Buzzfeed, back in its glory days, published an article in 2015 about a group of Stanford students were able to access their admissions files and view comments that the admissions officers made towards their accepted applications. Although this article has pretty much been swept under the rug by a monstrosity of Buzzfeed quizzes, I think it’s time to remind students about the one interesting facet surrounding how students were able to obtain the comments in the first place.

 

Most of us are familiar with FERPA (the Family Educational Rights and Privacy Act of 1974.) Personally, I don’t know all there is to know about it. However, I recently learned that through FERPA, I could obtain my own comments from American University. So that’s exactly what I did. Through some short emails to the admissions office, I met up with one of their representatives to view my own file. The results were, well, both boring and interesting.

 

First off, the representative was extremely friendly and helpful.

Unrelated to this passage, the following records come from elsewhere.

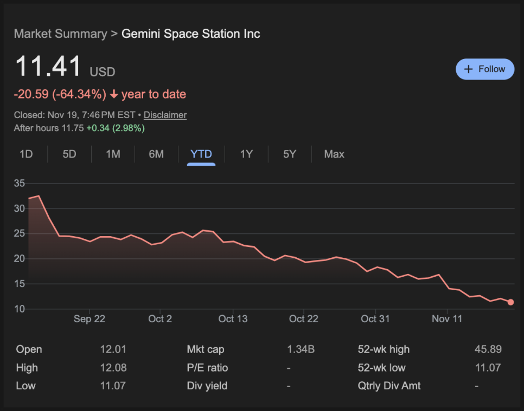Open the Disclaimer link
This screenshot has width=524, height=411.
click(x=165, y=115)
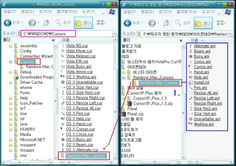Select the install.inf file
The image size is (236, 166).
pyautogui.click(x=201, y=82)
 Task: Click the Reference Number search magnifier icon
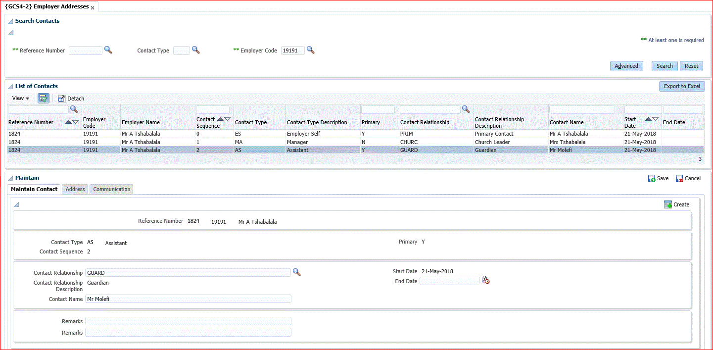click(108, 50)
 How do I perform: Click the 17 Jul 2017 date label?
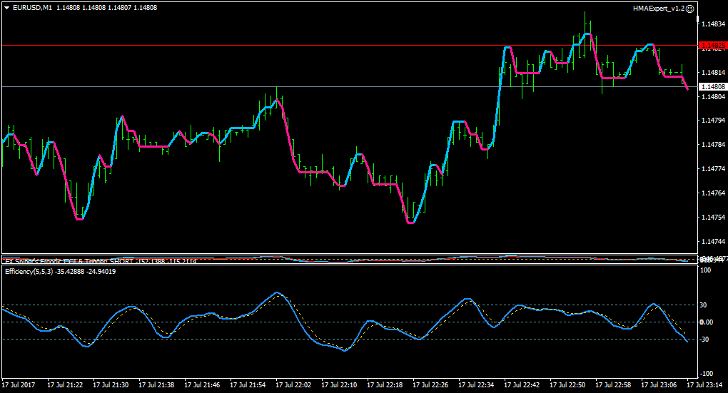click(x=19, y=384)
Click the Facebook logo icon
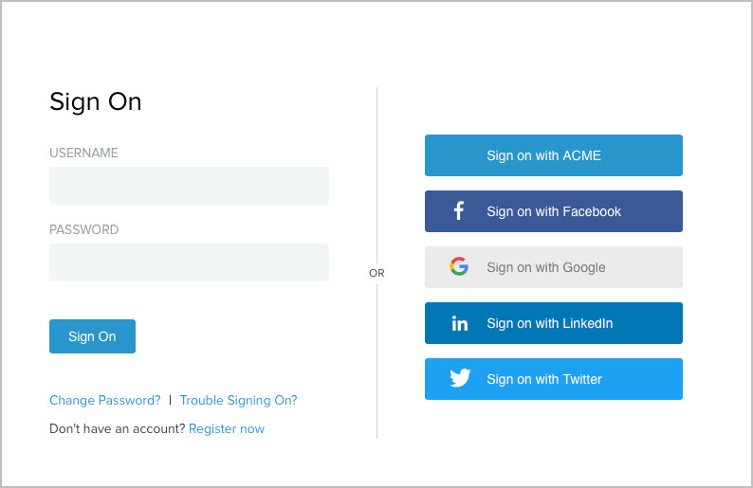The height and width of the screenshot is (488, 753). point(459,211)
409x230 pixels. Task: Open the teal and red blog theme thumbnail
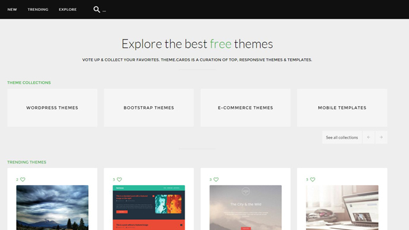[x=149, y=208]
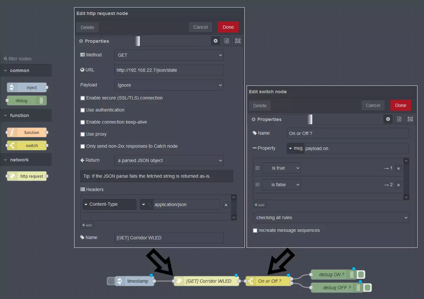Open the Return parsed JSON object dropdown
This screenshot has height=299, width=424.
tap(169, 160)
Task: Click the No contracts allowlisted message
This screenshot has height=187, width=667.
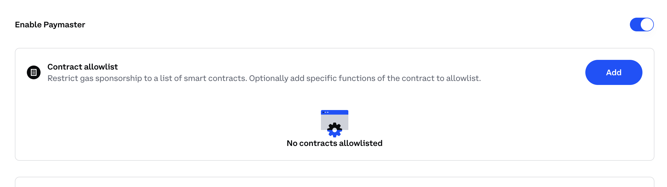Action: coord(335,143)
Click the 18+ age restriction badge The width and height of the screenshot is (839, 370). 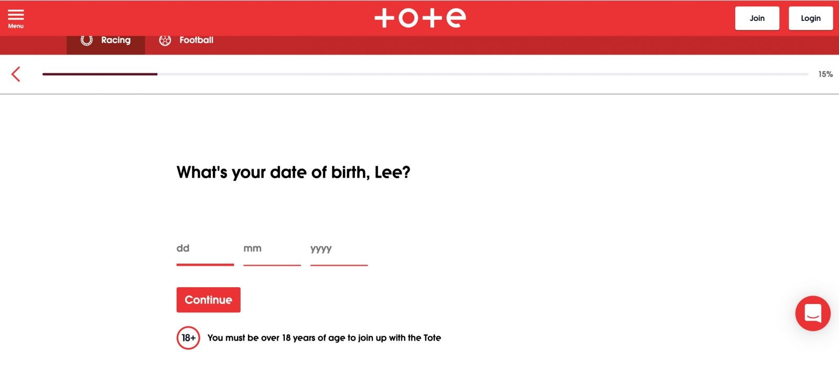pyautogui.click(x=188, y=338)
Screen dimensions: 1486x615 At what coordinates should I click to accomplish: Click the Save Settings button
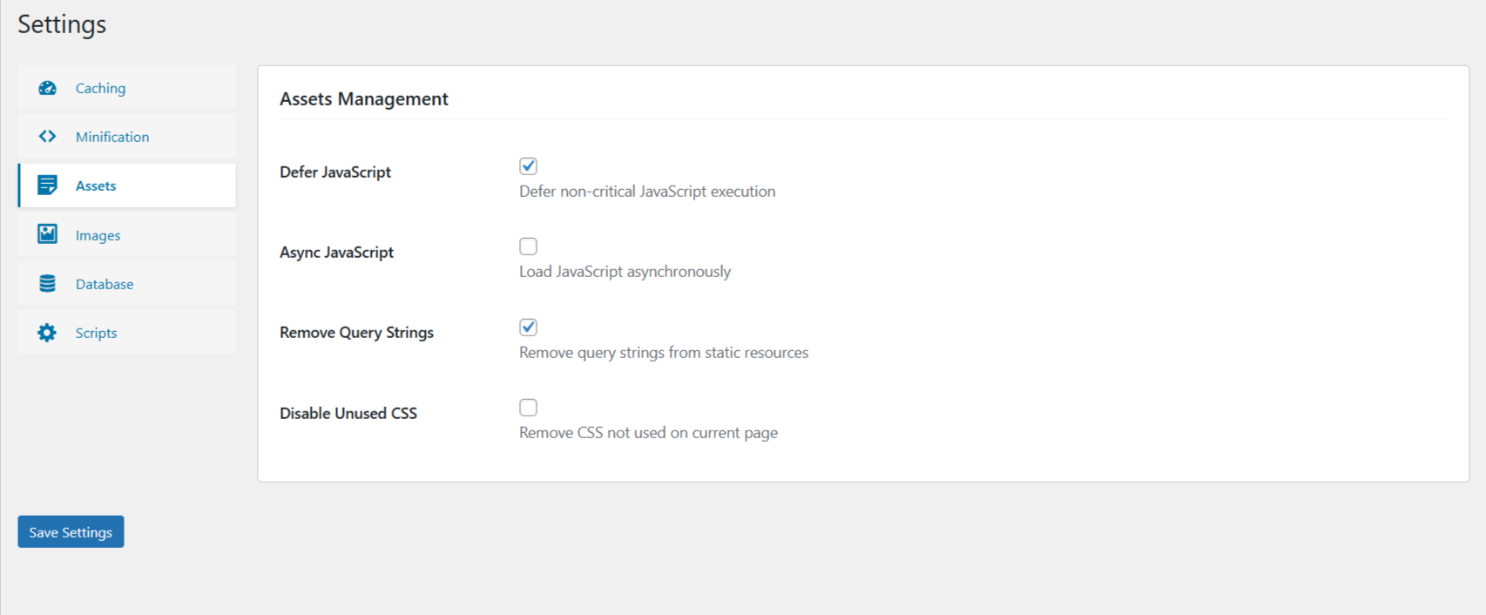click(x=71, y=531)
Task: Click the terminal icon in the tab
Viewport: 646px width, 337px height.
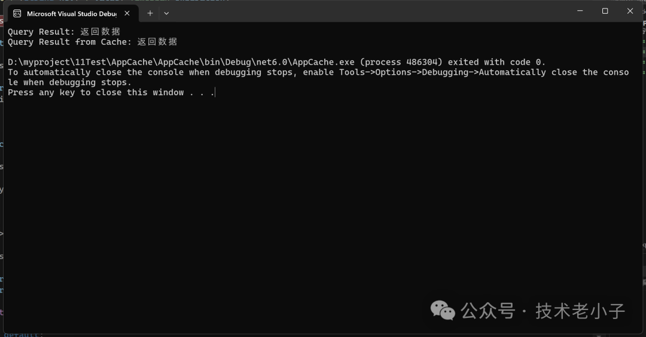Action: coord(17,13)
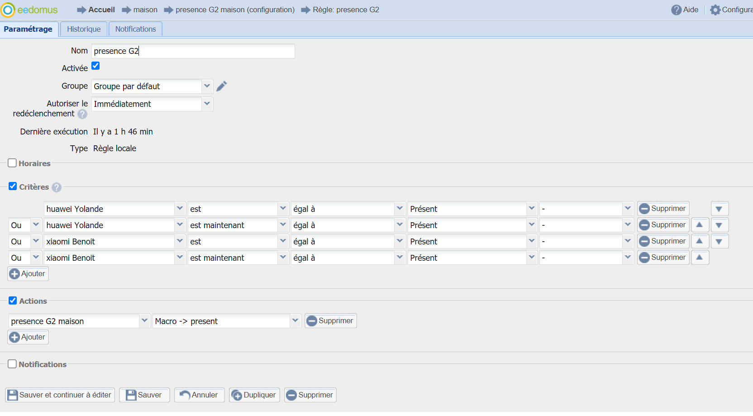Open the Macro -> present action dropdown

(x=295, y=321)
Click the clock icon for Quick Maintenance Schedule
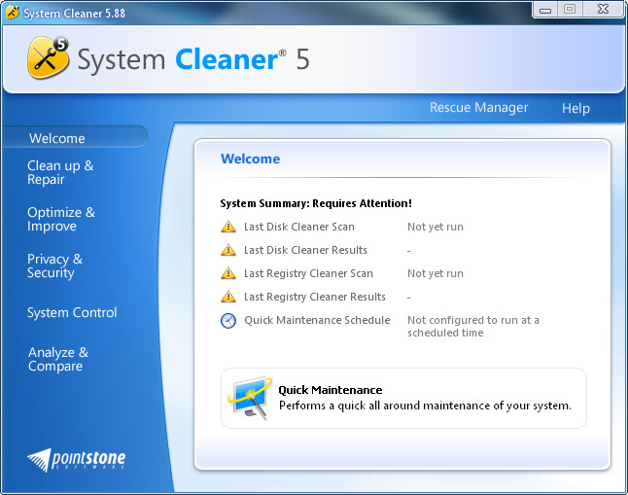This screenshot has width=628, height=495. [228, 321]
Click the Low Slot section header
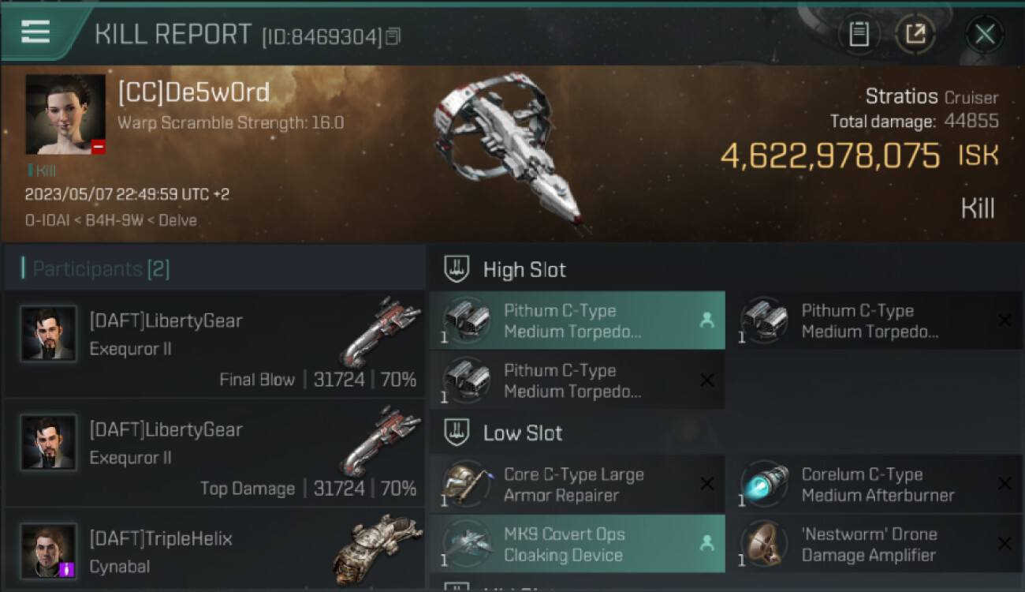 pyautogui.click(x=522, y=433)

He showed me the rough framework complete with all boxes and checks that rate students based off their high school career. Most ratings operate on a 1-3 scale with some, such as the “rigor” rating, using a 1-4 scale. Most applicants fall under a 2 rating, including myself, much to my disappointment. These number ratings themselves were not very interesting and carried little meaning to me as they’re just simple ways for the university to filter applicants.

 

The admissions representative later explained to me a couple of aspects related to everyone’s individual file and the University. Besides everyone’s file being archived, you can only view your document at the admissions office, so the second you submit that application to American, boom, it’s now owned by the office. While this might not seem important, this means that even under FERPA, the University only has to provide students with their academic records and doesn’t have to explain why certain comments made in the application.

 

This brings me the final part of my interview with the representative; the comments. Considering that most of my application observations weren’t interesting, I was particularly excited to see the personal comments the university made about me. While the comments are short for time purposes, there was one comment that stood out to me in particular; “Dad went to Johns Hopkins and has a PhD.” The comment felt out of place in an application file predominantly filled with checks, numbers, and boxes. While someone could argue that it was just one of many observations, there were very few comments on the application. Remember, officers only have so much time to look at each applicant’s file and judge whether or not they’re a good fit for the university, so why was that comment there in the first place?

 

Earlier, I mentioned how the admissions office didn’t have to explain comments made on applications. Because of that limitation, I didn’t get to find out the true reason why my dad’s education was extremely important to my acceptance. I can speculate, and claim, that having a dad with a degree from a prestigious university might have better prepared me for college or the university put more faith into students with elite parent backgrounds. The reasons are endless.

 

Towards the end of the interview, the representative mentioned how it didn’t make much sense to look at my application in comparison to a student attending Harvard or Stanford because of the less competitive atmosphere. While this is true to an extent, I want people to remember that their acceptance, at least at American, meant two people weren’t accepted. What if that comment was the final driving factor towards my acceptance? Sure, it probably isn’t, but think about it. My dad’s education has probably affected me, but is it really a great reflection of who I am?